Plusieurs artistes présentent des photographies comme autant de points de vue mis en perspective, sur divers supports : Akinbode Akinbiyi, du Nigéria, raconte la vie quotidienne dans les grandes villes africaines, à travers Cities ; Ala Kheir, soudanaise, avec Revisiting Khartoum pointe le décalage entre le Khartoum de son enfance et la ville d’aujourd’hui ; avec Memories in Development, Aïda Muluneh, d’Ethiopie, part à la recherche de sa propre histoire et questionne l’Afrique ; Mnabtyd/Untitled de Franck Abd-Bakar Fanny (Côte d’Ivoire), rassemble trois séries de photographies, fruit de ses déambulations nocturnes dans trois villes d’Amérique du Nord ; Heba Hamin présente Project Speak2Tweet, traces de la révolte du 27 janvier 2011 en Egypte, moment où, avec un groupe de programmateurs, elle développe une plateforme permettant de poster des nouvelles sur Twitter alors que l’accès à internet est coupé. Evoquant les migrations d’un bout de la planète à l’autre, Abdulrasaq Awofeso, du Nigeria, réalise une série de petits personnages en bois, répartis sur trois grandes tables, A Thousand Men Can Not Build A City ; et William Kentridge, d’Afrique du Sud, imagine une animation graphique comme une danse des morts, More Sweetly Play the dance, longue procession de personnages défilant sur huit écrans placés en demi-cercle de cour à jardin : « La colonisation de l’Afrique a souvent signifié qu’on apporterait, disait-on, la lumière au continent noir. Mais cette lumière fut signe d’autoritarisme ou de dictature. Le seul sens acceptable se trouve entre la nuit et la lumière » dit le plasticien et metteur en scène, qui symbolise avec un talent fou la rencontre entre le monde du spectacle et le monde de l’art.

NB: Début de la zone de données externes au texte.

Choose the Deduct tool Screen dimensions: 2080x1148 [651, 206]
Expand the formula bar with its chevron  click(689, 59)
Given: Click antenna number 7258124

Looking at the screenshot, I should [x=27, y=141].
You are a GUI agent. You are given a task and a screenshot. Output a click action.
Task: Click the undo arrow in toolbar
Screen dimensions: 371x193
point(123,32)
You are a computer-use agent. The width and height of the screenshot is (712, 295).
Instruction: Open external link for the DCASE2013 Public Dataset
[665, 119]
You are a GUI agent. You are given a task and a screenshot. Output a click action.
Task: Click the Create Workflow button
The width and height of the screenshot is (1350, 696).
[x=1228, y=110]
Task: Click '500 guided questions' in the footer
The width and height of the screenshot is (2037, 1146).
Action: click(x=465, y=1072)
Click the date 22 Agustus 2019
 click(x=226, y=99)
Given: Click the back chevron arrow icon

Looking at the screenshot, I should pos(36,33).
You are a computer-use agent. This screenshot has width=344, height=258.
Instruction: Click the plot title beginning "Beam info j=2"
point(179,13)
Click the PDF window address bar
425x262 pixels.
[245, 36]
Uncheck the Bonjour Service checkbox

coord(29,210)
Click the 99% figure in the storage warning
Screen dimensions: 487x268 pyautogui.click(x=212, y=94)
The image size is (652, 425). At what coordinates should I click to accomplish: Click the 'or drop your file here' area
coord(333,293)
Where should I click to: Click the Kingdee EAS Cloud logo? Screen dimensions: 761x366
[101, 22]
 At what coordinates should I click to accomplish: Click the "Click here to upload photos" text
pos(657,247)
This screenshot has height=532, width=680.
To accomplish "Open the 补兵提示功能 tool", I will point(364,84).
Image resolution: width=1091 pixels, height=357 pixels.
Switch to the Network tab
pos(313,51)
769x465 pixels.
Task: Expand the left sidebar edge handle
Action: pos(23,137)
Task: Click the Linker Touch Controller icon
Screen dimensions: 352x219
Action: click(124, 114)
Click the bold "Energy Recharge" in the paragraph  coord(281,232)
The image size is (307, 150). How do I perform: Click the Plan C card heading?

Cette exposition, intelligente et sensible par le choix des œuvres, témoigne de la ville comme objet social, lieu des tensions, des solitudes, de l’imagination, et se fait l’écho de tout le continent africain. La scénographie sert la métaphore avec simplicité et pertinence, permettant, au coin d’une rue ou d’un carrefour, de découvrir une photo, une tenture, des lumières, un imaginaire, des idées, l’altérité. Chacun évoque sa réalité et construit la mémoire collective. « Car une ville ne se raconte pas. On la vit » dit le commissaire de l’exposition, Simon Njami, en ce chapitre I. L’exposition se prolonge à l’extérieur, dans les jardins autour de la Grande Halle, en partenariat avec le Mois de la Photo du Grand Paris où une trentaine d’oeuvres sont en libre accès. Le second chapitre d’Afriques Capitales, est en train de s’écrire – en lettres capitales toujours – à Lille, sous le titre : Vers le Cap de Bonne Espérance.

Brigitte Rémer, le 22 avril 2017

Du 29 mars au 28 mai 2017, Parc et Grande Halle de La Villette, du mercredi au dimanche, de 12h à 20h – Jusqu’au 3 septembre 2017 pour les photos en extérieur – métro Porte de Pantin – Tél. : 01 40 03 75 75 – www.lavillette.com – et aussi, du 6 avril au 3 septembre 2017, exposition Vers le Cap de Bonne Espérance, Gare Saint-Sauveur de Lille.